#### PROBLEM DETAILS:
Render as a JSON list of strings the lines of the records below, from the line containing "final (243, 872)" through the line containing "Page [787, 133]", both included. Give one string per line and leave out blank lines.

#### SUPPLIED DATA:
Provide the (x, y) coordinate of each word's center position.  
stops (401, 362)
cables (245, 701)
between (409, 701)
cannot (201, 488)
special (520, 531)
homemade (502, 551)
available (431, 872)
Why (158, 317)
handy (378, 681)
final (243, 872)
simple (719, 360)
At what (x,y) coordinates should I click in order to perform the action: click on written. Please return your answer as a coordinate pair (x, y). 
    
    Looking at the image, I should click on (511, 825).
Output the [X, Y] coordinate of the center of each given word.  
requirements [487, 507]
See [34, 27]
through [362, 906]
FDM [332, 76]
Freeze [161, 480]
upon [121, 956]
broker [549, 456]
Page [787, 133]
---
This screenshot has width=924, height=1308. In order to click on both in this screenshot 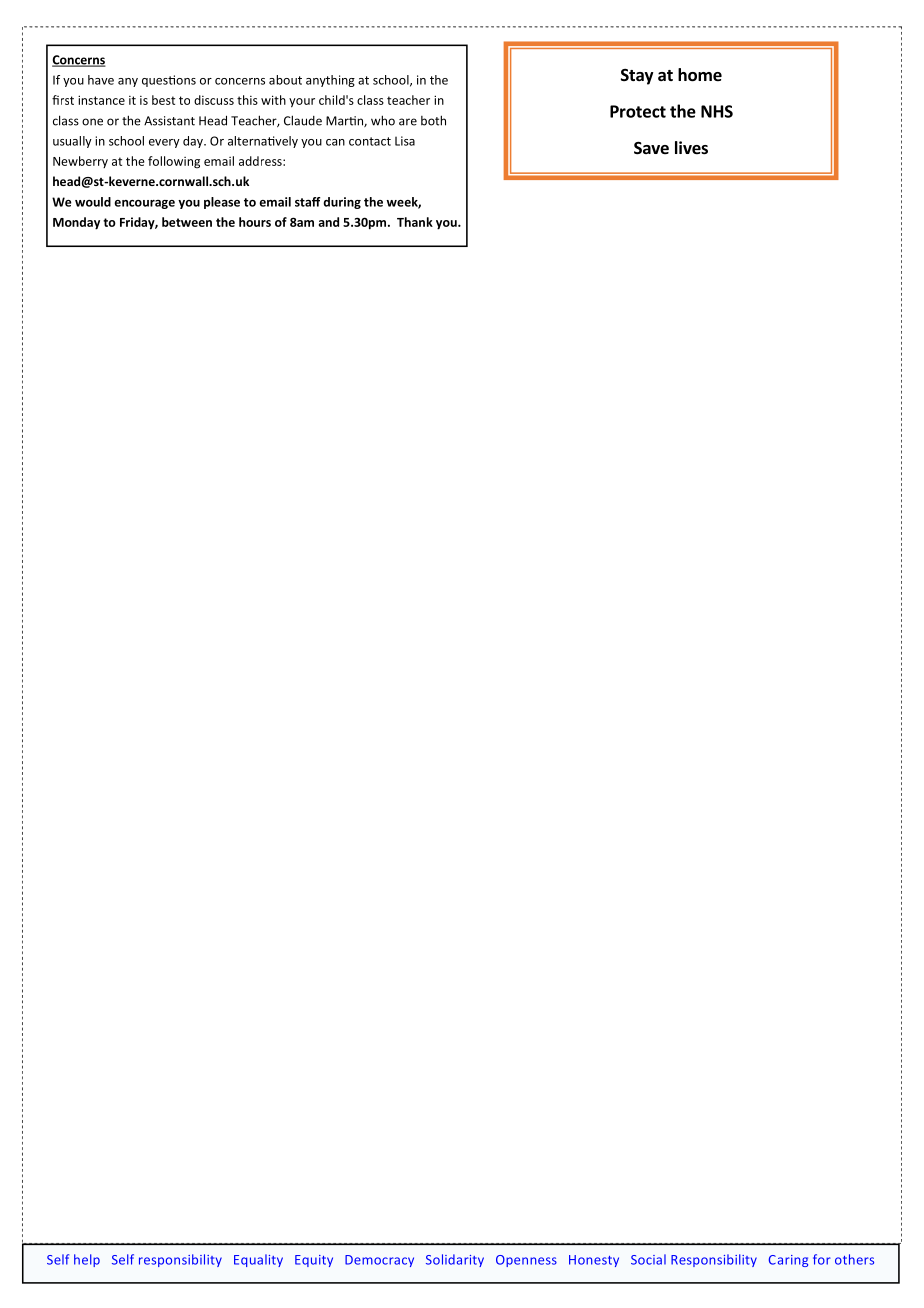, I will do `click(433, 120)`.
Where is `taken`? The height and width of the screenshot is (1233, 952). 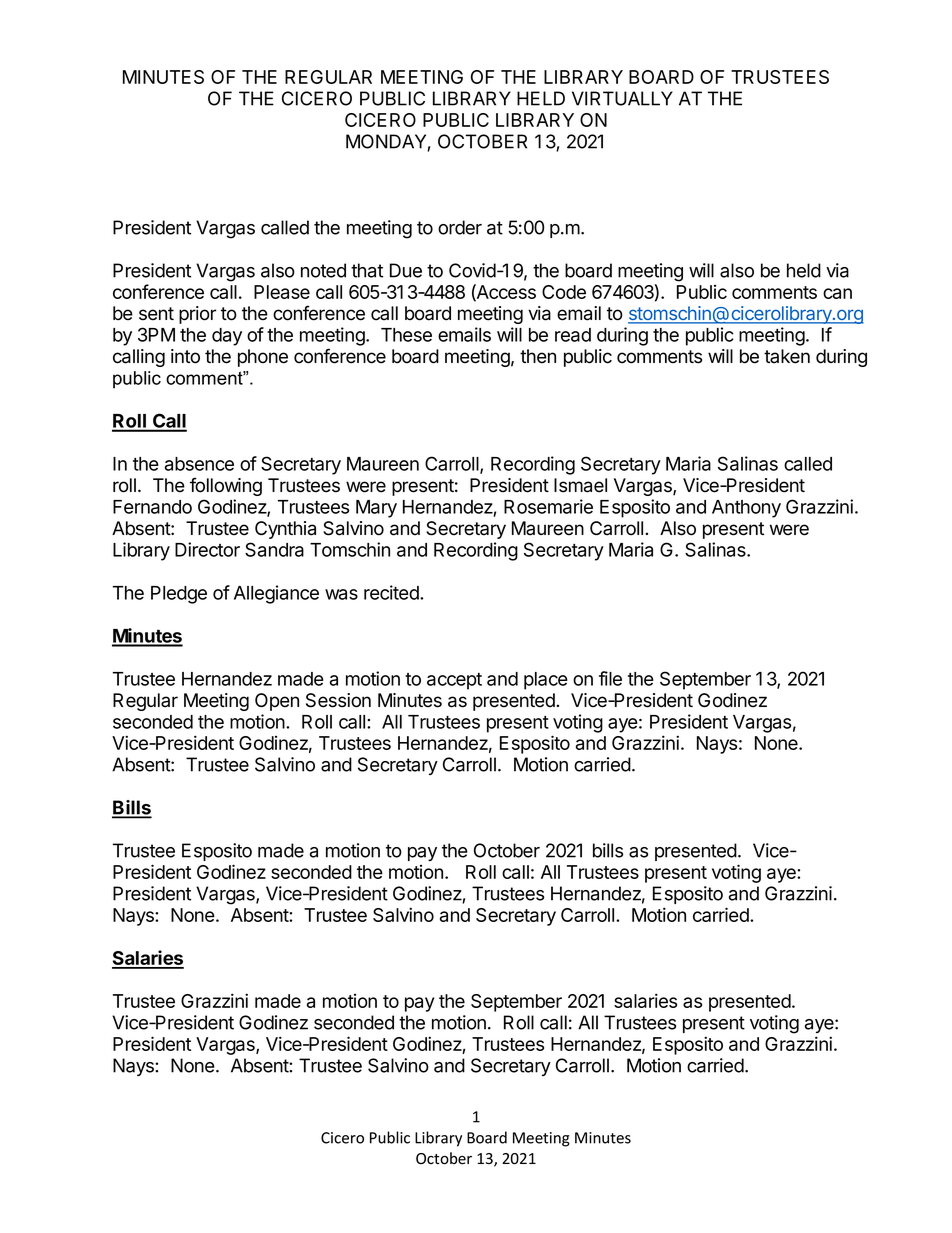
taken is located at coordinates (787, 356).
==
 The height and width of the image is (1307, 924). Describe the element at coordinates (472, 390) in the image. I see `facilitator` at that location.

#### WRITTEN REPLY:
[
  "final (243, 872)",
  "simple (719, 360)",
  "At what (x,y) coordinates should I click in order to perform the action: click on written. Please return your answer as a coordinate pair (x, y). ",
  "    Looking at the image, I should click on (511, 825).",
  "Output the [X, Y] coordinate of the center of each given word.  ",
  "requirements [487, 507]",
  "See [34, 27]",
  "through [362, 906]",
  "FDM [332, 76]",
  "Freeze [161, 480]",
  "upon [121, 956]",
  "broker [549, 456]",
  "Page [787, 133]"
]